▶ [Aim of the task]: Exclude the pictures. Transcribe exactly, and only, the lines from the one holding "This screenshot has width=1568, height=395." to the end of the material below.

▶ [Given information]:
--------------------------------
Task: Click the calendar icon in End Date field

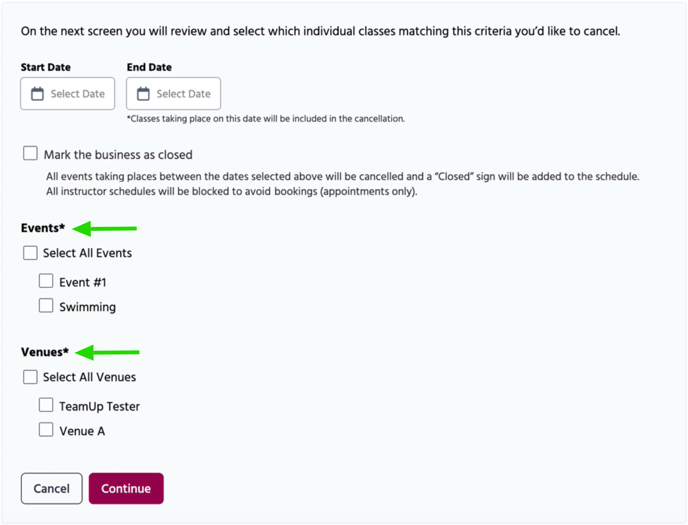Action: 144,94

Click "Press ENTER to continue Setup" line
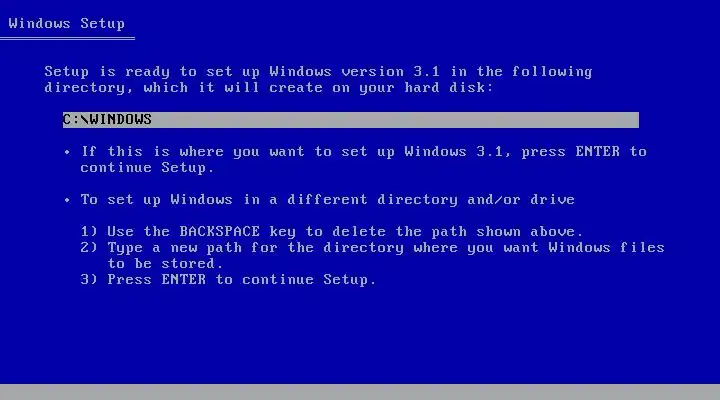tap(242, 280)
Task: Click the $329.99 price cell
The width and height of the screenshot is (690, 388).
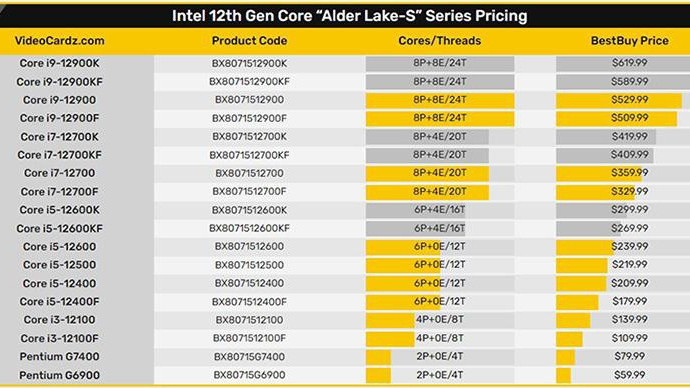Action: coord(629,192)
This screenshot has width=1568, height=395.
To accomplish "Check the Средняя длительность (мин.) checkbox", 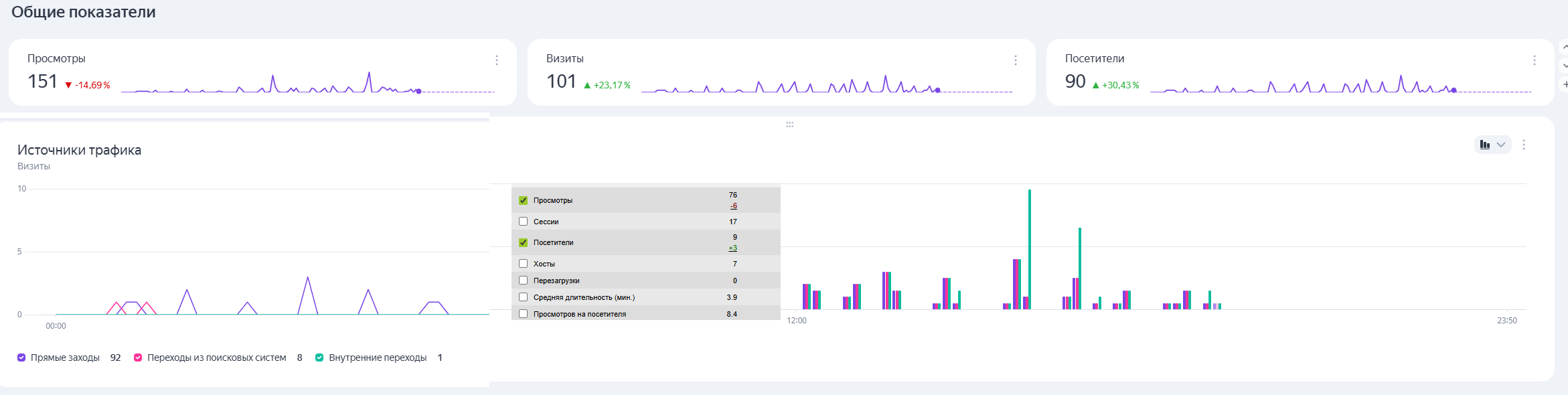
--------------------------------
▶ [Response]:
This screenshot has width=1568, height=395.
To accomplish "Check the Средняя длительность (мин.) checkbox", 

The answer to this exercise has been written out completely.